いや〜これまたキーのクソ高い曲ですね。当時出演してた某音楽番組見てて、この曲を寸分狂い無く歌いきったハイド君を見て鈴木は軽〜い感動を覚えたくらいですから。ハイド君の喉も強くなったなぁ。
(98年のハイド君なら間違いなくムリだったでしょう)

しっかし『ロックバンド』の形態を取るバンドにあるまじき曲ですね、コイツは。
作曲者がケンちゃんだから許されるものの、ケンちゃん以外の人間がこの曲を作ったっていうなら、恐らくケンちゃんはラルクを脱退してたんじゃなかろうか?・・・と、そのくらいこの曲はギターの音が省(はぶ)かれに省かれている。
当時出演のテレビで演奏シーン見てても、ケンちゃんがどーしようもなく手持ち無沙汰な感じです。
タバコ吸ってなきゃ、本当にただ突っ立てるだけの人だよ。

どうも打ち込みベースな、いわゆる『テクノ』に近い音が多いテクノサウンド風味。
小室ファミリー全盛期にこの曲が出てたら、きっと彼らを取り上げる音楽雑誌はこぞって【Jロックの逆襲〜刺客・ラルクアンシエル〜】と見出しを銘打ってたでしょう。・・・な〜んちゃってね。でもちょっとオモシロイかもしれない(笑)。

話をラルクに戻しまして。
こういう曲を、ギタリスト本人が作曲しちゃうもんだから、『ラルクはなんでも出来る・・・っていうか、なんでもアリ?みたいな?』なバンドに成長したんだろうな〜と思う不思議曲。

そして、(『売れない』と評判の)ラルクのシングル史上でも、異常な売上を見せた一枚でもある。
結局、【HONEY】【snow drop】とどれが一番売れたのかな?ロックバンド【L'Arc-en-Ciel】が、一番売れたCDがこのネオユニだったらちょっと問題じゃなかろうか?と、鈴木は密かに案じてるわけですが、どうでしょうか。

TIME SLIP

この曲はなんつってもギターですね。
ハイド氏の声に寄り添って歩くようなギターのメロディラインが面白い。
ボーカルの一番近くに寄り添っていながら、顔はどっか違う方向を向いてる。
引き立て役のようで、実は同じラインに居ない・・・、そんな不思議な感じ満載のギター。
曲全体にしてみても、いかにもギターで作りましたって感じの作り。

とにかくこの曲の要はなんと言ってもギターなんですよッ!!

鈴木は鍵盤楽器に精通してる人間なんですが、同時にギターもやってるので『鍵盤』と『弦』との根本の違い?というのもなんとな〜く分かります。もしかしたら意外かもしれませんが、案外『弦』のほうが緻密な曲が出来るんですよ。88個もの鍵盤があるピアノよりも、たった6本しかない弦のほうが緻密な曲が出来る。
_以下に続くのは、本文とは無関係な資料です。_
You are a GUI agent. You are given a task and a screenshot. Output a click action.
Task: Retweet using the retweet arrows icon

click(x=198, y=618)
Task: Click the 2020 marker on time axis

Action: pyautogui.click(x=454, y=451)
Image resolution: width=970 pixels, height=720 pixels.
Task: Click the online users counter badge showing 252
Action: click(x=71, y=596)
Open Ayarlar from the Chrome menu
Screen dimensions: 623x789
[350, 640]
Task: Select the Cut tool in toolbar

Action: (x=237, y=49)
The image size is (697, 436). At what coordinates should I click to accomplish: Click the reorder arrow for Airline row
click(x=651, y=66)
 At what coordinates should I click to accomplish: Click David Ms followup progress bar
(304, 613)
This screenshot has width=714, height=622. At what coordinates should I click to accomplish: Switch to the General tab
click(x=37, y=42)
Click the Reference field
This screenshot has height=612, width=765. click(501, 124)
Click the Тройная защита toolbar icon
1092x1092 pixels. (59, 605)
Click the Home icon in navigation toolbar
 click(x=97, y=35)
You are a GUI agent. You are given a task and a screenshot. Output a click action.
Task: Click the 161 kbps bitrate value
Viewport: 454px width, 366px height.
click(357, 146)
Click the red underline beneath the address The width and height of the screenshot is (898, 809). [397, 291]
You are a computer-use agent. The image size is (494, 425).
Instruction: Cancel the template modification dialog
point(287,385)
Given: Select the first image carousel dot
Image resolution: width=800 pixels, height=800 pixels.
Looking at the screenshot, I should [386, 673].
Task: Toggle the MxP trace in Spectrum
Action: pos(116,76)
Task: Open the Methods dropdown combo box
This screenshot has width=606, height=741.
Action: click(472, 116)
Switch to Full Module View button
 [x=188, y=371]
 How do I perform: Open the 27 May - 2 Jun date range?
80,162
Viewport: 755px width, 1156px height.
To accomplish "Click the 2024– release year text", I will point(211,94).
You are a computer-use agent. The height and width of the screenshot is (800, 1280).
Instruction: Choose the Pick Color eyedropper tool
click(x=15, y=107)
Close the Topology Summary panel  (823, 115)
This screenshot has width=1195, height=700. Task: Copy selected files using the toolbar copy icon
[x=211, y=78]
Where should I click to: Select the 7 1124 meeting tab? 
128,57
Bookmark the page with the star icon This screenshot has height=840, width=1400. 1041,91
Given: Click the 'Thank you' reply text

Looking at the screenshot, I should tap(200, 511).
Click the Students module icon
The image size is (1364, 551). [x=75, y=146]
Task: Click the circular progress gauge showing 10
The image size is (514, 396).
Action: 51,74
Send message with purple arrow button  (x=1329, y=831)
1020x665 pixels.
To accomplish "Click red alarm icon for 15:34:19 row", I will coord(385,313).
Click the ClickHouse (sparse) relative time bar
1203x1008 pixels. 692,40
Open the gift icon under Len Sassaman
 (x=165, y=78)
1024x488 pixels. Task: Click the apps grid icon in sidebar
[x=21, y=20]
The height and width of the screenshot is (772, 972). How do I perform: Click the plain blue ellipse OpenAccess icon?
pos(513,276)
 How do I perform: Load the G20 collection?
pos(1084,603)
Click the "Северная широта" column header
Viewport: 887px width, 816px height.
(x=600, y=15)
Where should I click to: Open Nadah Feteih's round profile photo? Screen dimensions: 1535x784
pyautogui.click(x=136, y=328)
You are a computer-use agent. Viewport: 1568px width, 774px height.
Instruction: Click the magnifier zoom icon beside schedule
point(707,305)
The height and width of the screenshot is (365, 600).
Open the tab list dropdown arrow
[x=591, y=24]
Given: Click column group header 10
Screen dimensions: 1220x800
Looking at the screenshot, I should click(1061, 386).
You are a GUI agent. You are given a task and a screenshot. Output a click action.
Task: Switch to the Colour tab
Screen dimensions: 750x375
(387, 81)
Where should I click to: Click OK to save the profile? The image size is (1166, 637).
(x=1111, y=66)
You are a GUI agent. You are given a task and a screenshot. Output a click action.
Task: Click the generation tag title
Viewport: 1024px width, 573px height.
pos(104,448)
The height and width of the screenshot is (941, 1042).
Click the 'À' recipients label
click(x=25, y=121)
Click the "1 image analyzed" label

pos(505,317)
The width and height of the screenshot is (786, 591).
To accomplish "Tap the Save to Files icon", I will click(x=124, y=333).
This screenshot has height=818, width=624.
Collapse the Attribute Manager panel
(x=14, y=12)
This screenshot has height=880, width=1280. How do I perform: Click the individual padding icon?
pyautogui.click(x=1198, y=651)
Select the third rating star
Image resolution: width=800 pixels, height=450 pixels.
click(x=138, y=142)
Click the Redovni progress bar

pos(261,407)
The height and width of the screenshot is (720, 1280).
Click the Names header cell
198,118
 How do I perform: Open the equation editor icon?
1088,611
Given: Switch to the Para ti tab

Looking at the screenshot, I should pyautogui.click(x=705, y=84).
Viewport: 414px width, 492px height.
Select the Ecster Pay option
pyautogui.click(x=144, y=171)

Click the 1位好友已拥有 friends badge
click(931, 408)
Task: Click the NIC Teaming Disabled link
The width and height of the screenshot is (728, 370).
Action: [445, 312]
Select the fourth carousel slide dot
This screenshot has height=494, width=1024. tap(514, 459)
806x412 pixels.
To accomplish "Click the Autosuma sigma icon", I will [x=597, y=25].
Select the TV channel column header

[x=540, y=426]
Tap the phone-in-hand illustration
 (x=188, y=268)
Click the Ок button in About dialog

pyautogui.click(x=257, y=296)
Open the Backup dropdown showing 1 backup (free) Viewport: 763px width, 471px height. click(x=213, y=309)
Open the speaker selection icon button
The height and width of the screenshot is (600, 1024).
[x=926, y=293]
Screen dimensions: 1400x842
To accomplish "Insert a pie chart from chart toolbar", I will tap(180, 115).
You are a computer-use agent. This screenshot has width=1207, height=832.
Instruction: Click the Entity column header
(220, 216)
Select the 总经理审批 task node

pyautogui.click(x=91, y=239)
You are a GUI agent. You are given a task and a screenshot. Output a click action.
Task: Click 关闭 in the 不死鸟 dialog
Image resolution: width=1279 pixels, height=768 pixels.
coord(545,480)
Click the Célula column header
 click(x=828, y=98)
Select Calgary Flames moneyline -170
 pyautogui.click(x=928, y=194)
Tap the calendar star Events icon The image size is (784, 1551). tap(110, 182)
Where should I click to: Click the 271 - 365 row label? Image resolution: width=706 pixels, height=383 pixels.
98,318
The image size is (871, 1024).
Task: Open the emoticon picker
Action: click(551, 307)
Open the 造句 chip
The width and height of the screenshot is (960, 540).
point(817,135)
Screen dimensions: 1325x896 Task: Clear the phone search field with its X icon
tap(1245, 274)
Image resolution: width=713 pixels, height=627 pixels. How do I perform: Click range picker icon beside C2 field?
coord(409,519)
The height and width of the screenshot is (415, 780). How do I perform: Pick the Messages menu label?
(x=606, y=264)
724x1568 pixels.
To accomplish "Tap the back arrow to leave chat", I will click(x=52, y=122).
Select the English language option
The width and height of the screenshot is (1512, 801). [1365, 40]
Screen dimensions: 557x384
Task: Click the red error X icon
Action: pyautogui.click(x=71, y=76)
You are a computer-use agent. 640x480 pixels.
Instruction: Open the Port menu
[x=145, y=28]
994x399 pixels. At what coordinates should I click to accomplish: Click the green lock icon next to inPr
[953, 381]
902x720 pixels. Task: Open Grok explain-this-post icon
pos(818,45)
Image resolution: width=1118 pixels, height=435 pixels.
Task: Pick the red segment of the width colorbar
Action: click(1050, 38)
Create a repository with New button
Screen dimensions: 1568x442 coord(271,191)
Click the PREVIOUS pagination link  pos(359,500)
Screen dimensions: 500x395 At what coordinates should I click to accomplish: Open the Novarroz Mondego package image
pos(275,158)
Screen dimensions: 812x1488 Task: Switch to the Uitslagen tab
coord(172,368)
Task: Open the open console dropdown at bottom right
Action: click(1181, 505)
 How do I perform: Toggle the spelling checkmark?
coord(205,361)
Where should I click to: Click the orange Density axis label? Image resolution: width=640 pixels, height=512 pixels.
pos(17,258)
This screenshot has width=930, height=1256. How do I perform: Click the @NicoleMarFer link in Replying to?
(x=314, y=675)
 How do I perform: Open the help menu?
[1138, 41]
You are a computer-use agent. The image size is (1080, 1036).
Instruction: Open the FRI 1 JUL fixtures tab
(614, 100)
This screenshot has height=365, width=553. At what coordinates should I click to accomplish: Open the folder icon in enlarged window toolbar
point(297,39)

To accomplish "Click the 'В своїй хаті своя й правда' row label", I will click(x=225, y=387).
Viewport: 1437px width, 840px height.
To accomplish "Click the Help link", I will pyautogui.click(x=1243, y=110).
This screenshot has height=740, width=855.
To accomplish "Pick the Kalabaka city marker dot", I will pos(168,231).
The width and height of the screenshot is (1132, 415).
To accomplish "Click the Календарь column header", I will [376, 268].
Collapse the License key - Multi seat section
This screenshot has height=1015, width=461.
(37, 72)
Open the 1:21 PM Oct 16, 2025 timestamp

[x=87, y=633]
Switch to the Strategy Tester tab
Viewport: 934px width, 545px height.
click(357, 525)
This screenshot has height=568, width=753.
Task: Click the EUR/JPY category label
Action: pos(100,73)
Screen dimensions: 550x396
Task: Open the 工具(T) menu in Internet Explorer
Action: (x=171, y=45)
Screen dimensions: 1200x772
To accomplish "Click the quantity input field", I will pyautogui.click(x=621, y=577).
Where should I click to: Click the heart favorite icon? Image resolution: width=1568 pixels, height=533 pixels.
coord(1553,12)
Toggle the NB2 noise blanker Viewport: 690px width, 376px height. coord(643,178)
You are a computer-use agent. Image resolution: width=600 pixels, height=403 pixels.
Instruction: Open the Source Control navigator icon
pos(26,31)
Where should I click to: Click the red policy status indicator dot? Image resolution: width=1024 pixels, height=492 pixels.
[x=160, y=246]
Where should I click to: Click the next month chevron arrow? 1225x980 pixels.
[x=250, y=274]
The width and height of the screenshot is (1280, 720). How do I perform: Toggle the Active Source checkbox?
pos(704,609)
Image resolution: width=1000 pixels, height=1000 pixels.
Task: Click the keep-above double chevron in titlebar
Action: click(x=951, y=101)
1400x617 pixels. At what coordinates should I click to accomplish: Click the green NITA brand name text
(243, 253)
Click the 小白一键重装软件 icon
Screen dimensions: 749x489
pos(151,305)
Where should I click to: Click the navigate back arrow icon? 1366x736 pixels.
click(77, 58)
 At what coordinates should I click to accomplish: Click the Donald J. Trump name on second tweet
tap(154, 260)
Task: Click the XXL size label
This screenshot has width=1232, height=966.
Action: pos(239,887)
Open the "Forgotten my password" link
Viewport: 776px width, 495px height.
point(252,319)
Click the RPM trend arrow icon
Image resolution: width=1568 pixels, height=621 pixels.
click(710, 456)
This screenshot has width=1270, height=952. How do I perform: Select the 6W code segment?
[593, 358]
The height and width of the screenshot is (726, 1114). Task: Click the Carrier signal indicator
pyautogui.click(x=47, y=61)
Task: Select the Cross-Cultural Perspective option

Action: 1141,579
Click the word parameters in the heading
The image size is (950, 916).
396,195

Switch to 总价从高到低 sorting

それは何故か?答えは【曲作りはイマジネーションだから】かと。

ぶっちゃけ、よくケンちゃんって技術面から見たら「大したギタリストじゃねぇよ」とか言われてるのを聞くんですが、鈴木はギタリストとしてのケンちゃんももちろんですけど、それよりも彼の類稀なイマジネーションによるコンポーザー(作曲者)としての才能にかなり惚れてます。

そんなケンちゃんはピアノも嗜まれてるようで、ビデオシングル【and She Said】では実際に鍵盤を演奏してる(アレを演奏って言うのかは微妙)ケンちゃんが見れるわけなんですが、彼はギターと鍵盤楽器を織り交ぜて作曲してる、とか。まぁ、【REAL】制作時のコメントでは、【TIME SLIP】は完全ギターのみの作曲ってコトだったんですけど、本当にこの曲はギターのあらゆる意味での『良さ』と、ケンちゃんのコンポーザーとしての『イマジネーションの豊富さ』・・・と、とにかくセンスの良さが見せ付けられてます。

付け加え、これが酔っ払って作った曲って言うんだから・・・才能って恐いな。

それともうひとつ。
【REAL】が発表された当時、ハイド氏は数人の音楽ライターさんから「【TIME SLIP】のハイドさんの歌い方がいつもと違うように聴こえる」と言われて、本人はまったくそんな意識は無かったので不思議に思ってたようなんですが、皆さんはどう思います?

a silent letter

【REALドームライブTOUR 2000】の時の、この曲の演出はなかなか凝ってましたね〜。

なんだかこの曲の歌詞は、ハイドが誰かさん宛てに書いたモノだとか、誰かさんがハイドさん宛てに書いたモノが元ネタだとか・・・色んな噂が飛び交いましたが、いやーほんとその手の話題には事欠かない人達です。。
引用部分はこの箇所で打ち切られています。